**TO DO**
Retype exactly the lines from the one containing "Task: Select all pages with header checkbox" through the last line of the records below, including both, and leave out any pictures.

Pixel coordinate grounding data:

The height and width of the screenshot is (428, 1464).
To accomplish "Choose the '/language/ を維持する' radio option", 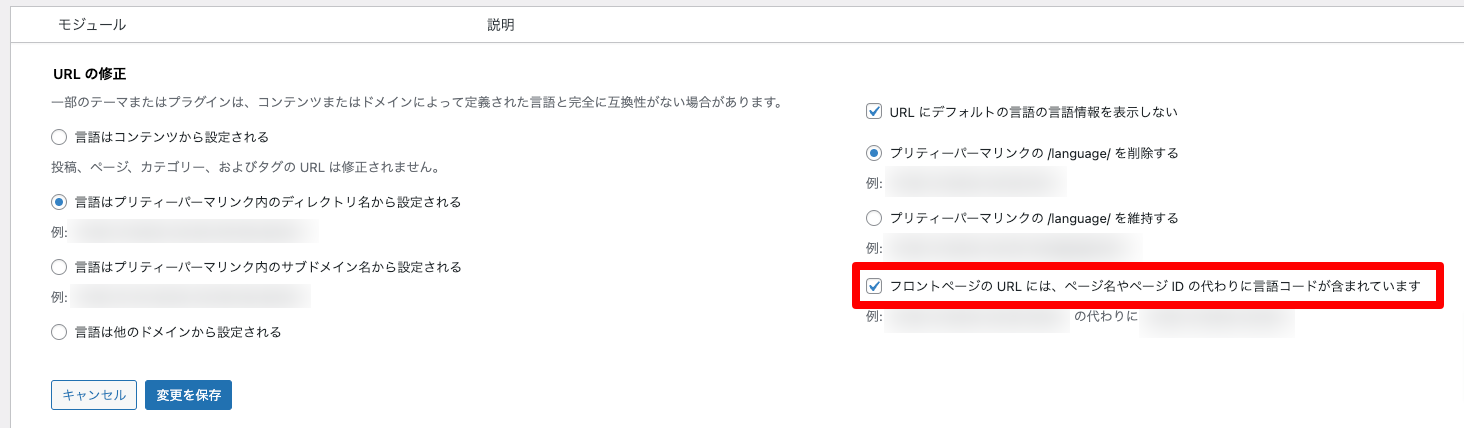I will tap(874, 218).
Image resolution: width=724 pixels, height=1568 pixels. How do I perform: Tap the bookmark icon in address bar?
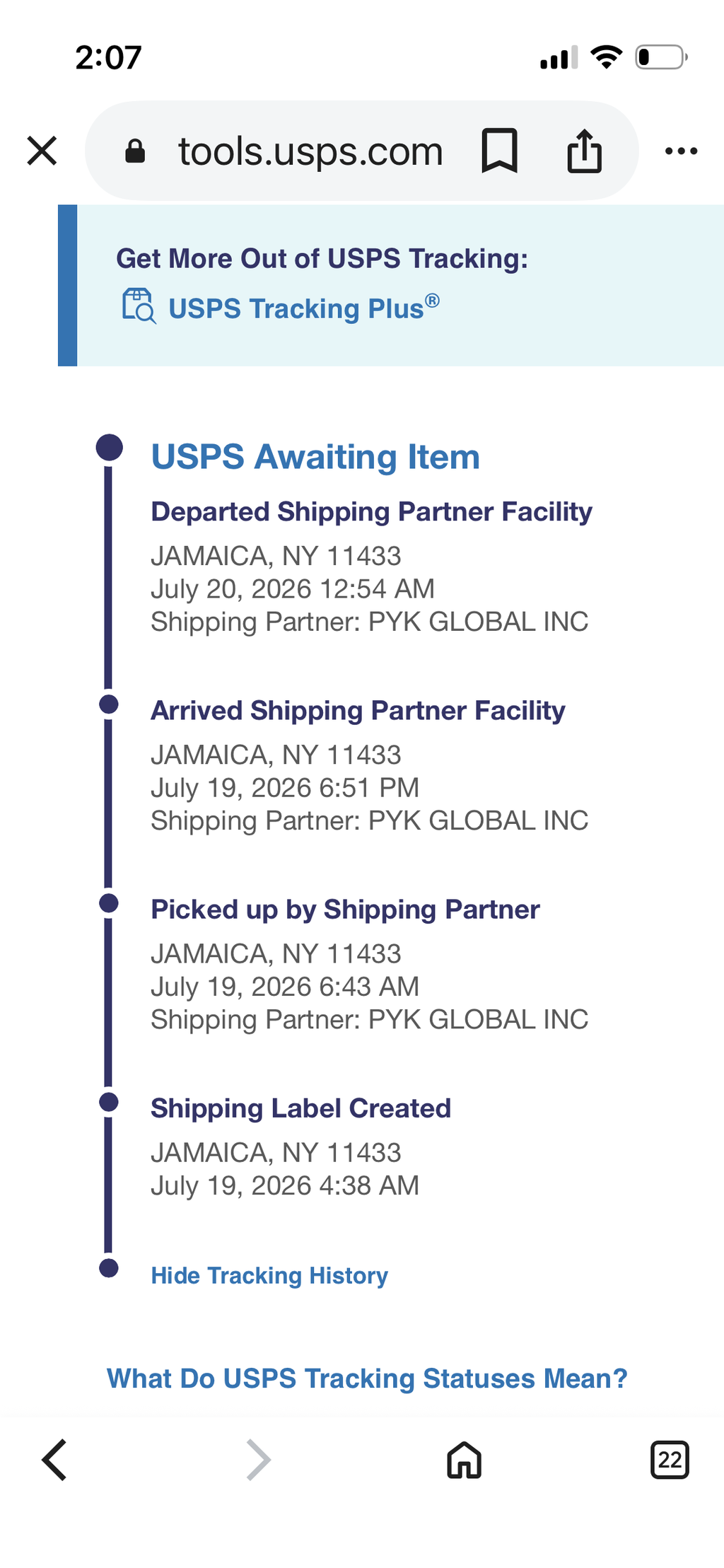point(499,151)
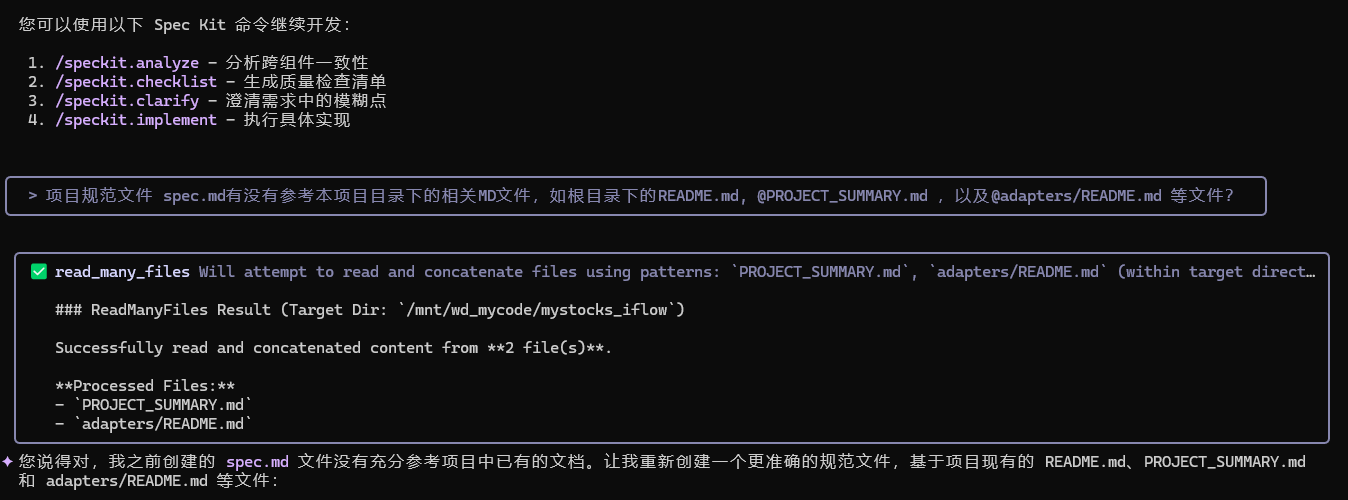
Task: Click the purple spec.md text in the response
Action: coord(257,462)
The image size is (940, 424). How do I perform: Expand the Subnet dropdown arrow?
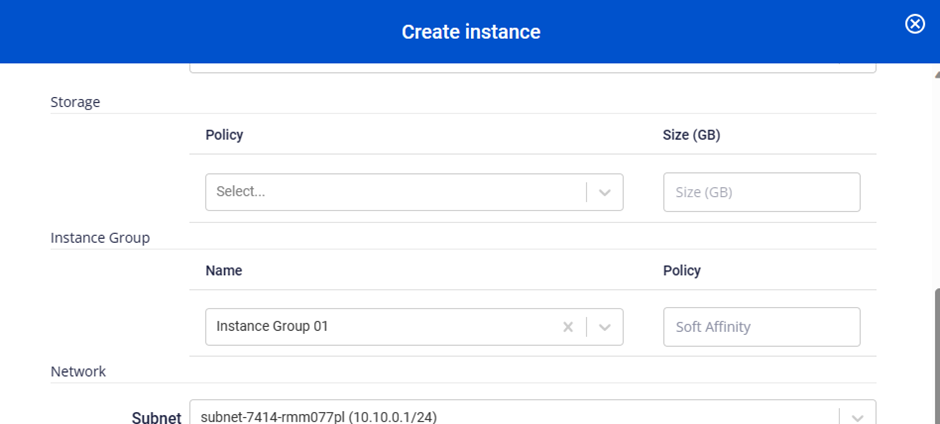[x=857, y=416]
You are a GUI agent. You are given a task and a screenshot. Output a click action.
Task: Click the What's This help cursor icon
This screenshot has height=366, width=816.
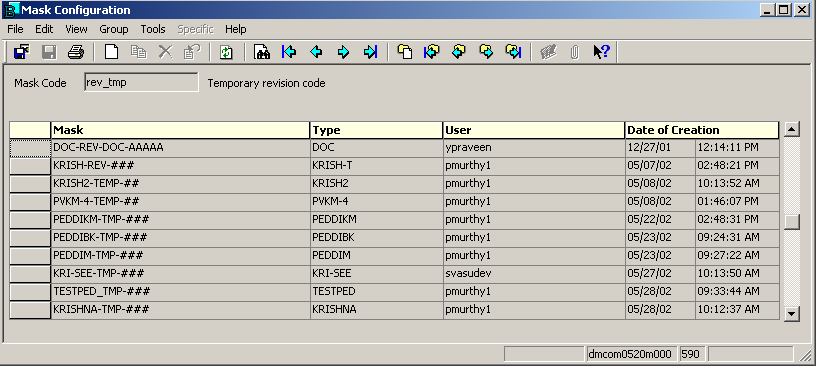[602, 52]

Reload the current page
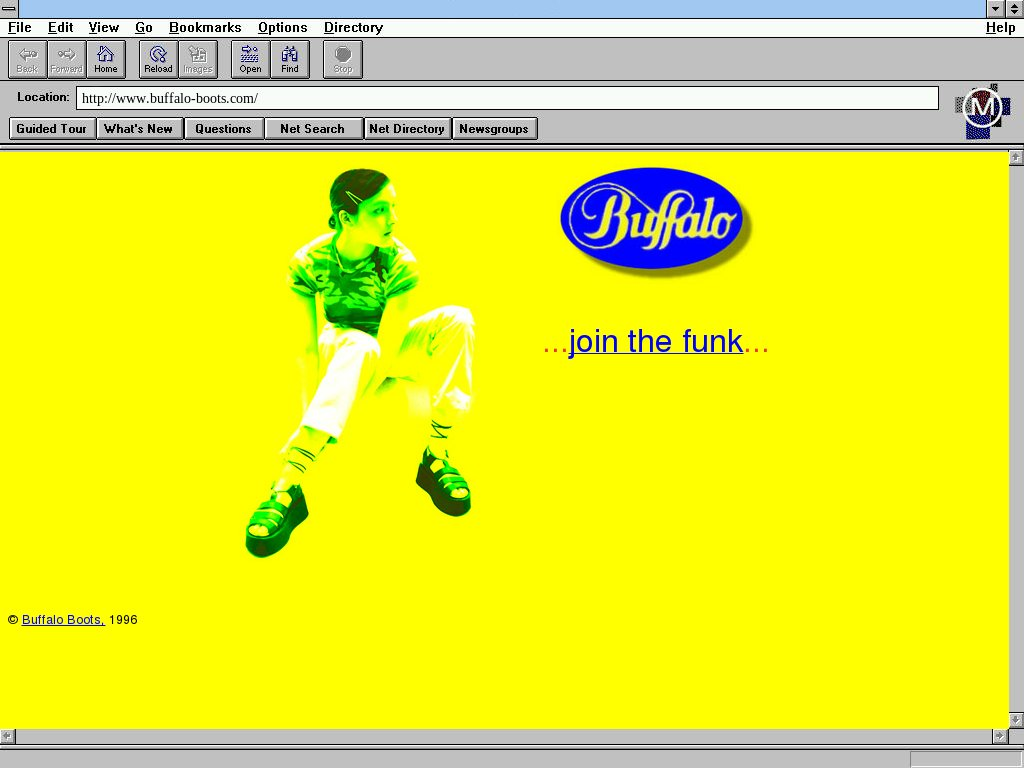click(x=158, y=59)
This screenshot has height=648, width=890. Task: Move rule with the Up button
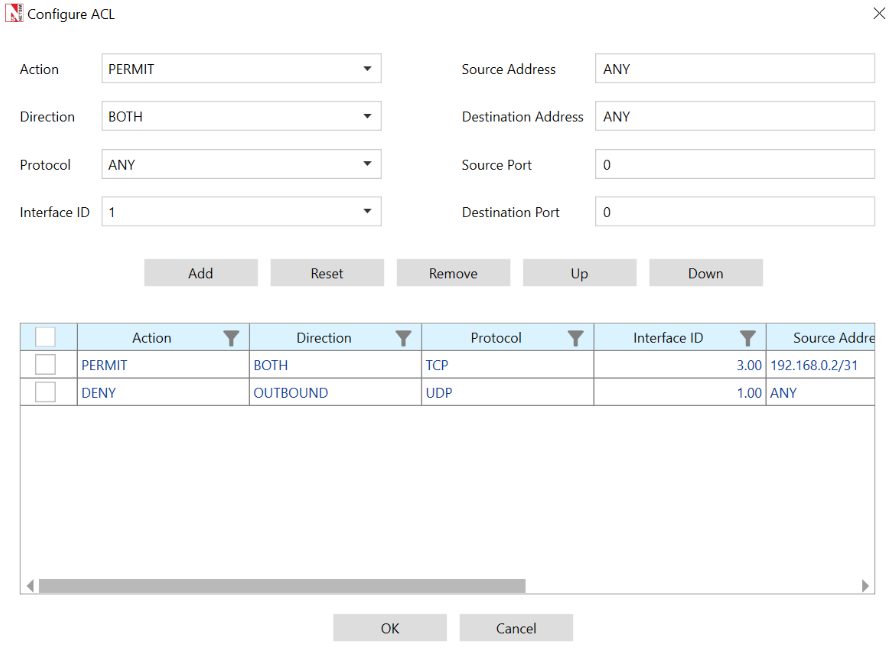point(579,273)
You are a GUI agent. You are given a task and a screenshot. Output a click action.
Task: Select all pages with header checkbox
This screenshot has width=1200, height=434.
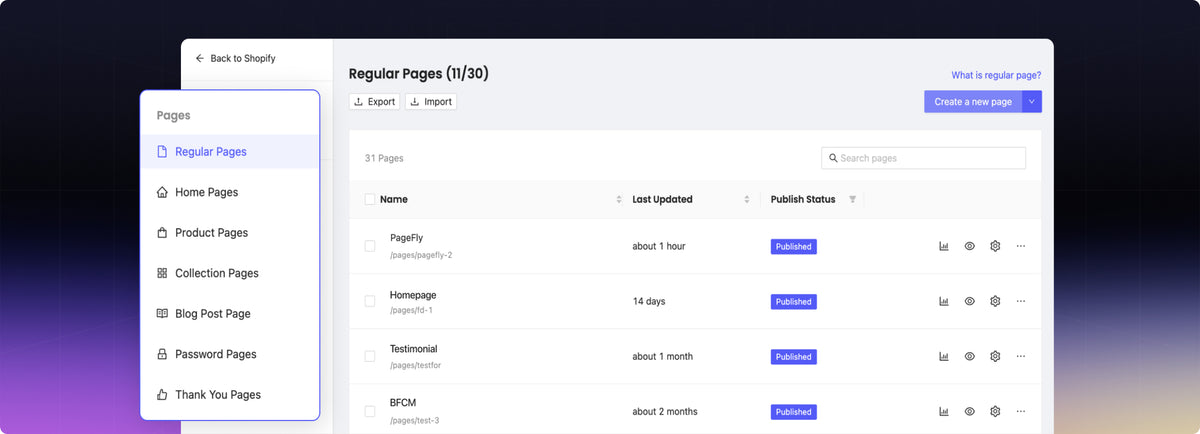pyautogui.click(x=370, y=200)
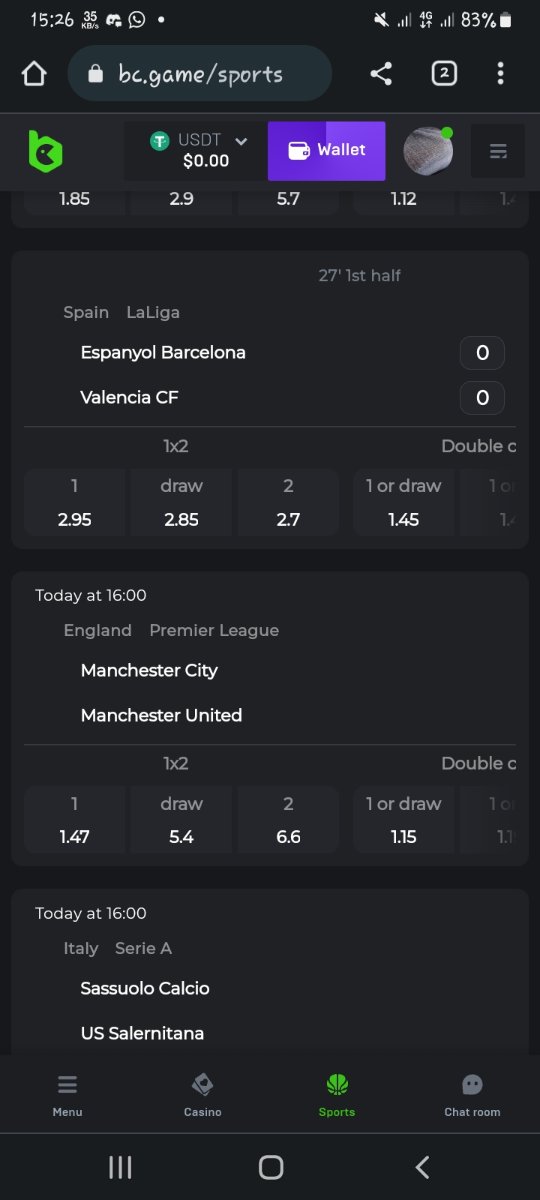Pick 1 or draw at 1.15

404,821
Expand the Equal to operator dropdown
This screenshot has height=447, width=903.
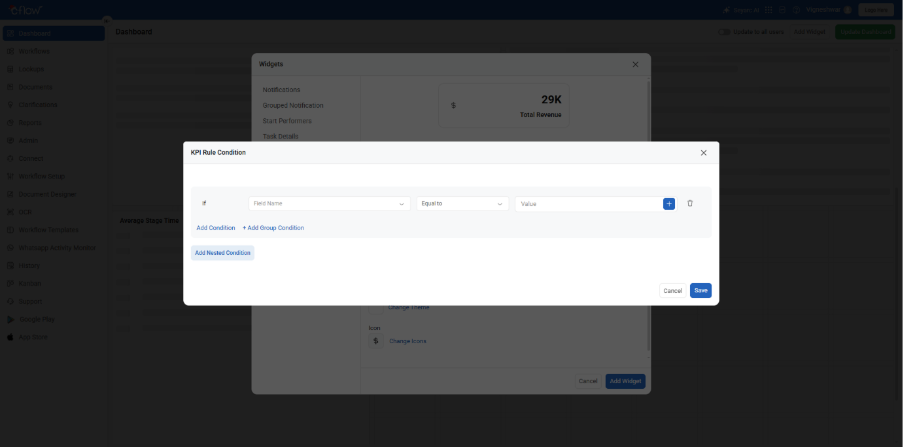click(463, 203)
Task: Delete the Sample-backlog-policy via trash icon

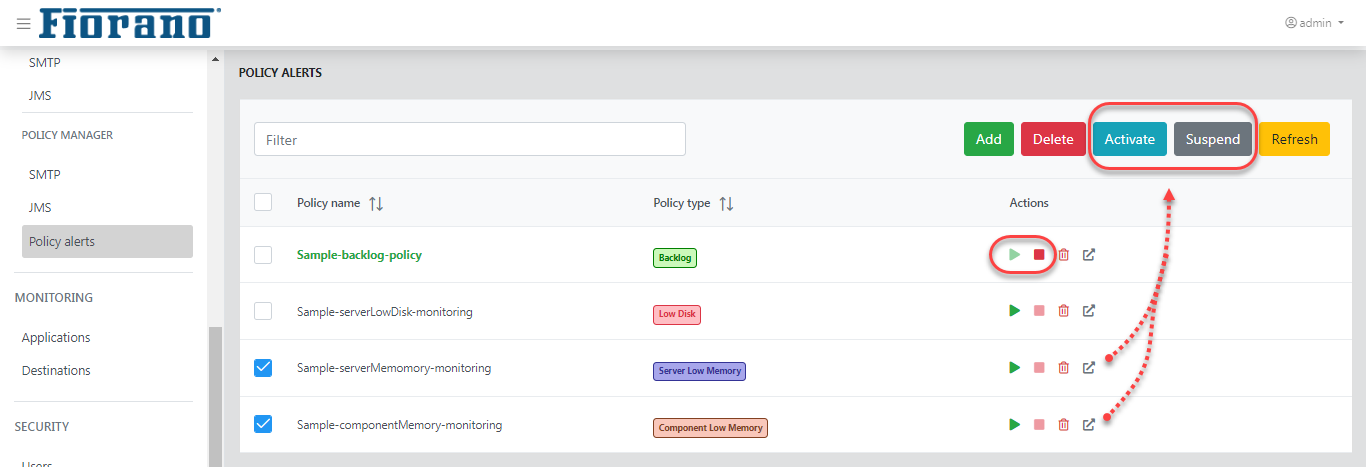Action: (1063, 255)

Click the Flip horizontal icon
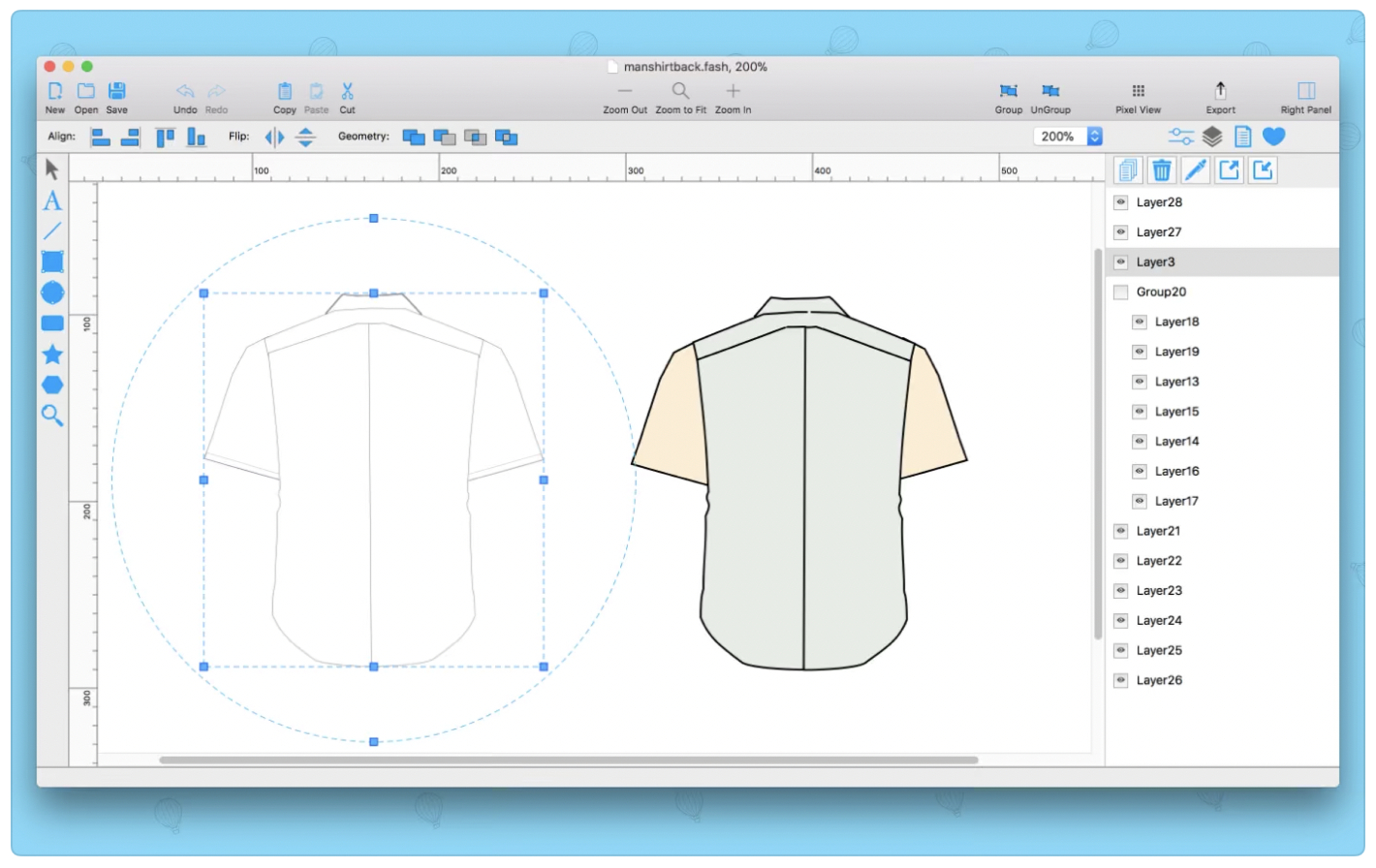click(275, 138)
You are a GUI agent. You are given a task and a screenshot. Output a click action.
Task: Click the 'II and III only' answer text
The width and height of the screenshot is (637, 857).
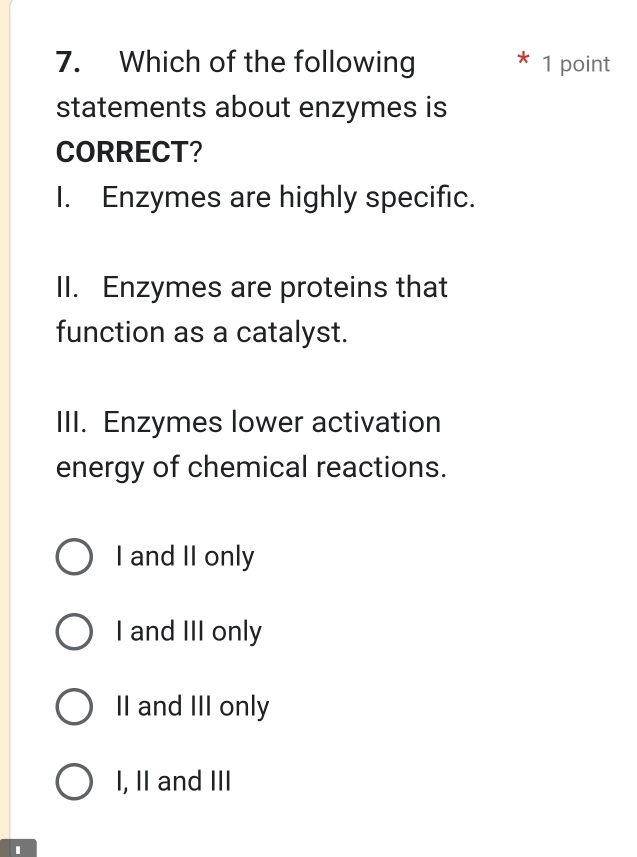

**OUTPUT FOR THIS TASK**
Task: Select all pages with header checkbox
This screenshot has width=1200, height=434.
pyautogui.click(x=370, y=200)
Pick 1 or draw at 1.15

404,821
Expand the Equal to operator dropdown
This screenshot has height=447, width=903.
click(463, 203)
Task: Delete the Sample-backlog-policy via trash icon

Action: (1063, 255)

Click the Flip horizontal icon
click(275, 138)
You are a GUI agent. You are given a task and a screenshot. Output a click action.
Task: Click the 'II and III only' answer text
The width and height of the screenshot is (637, 857).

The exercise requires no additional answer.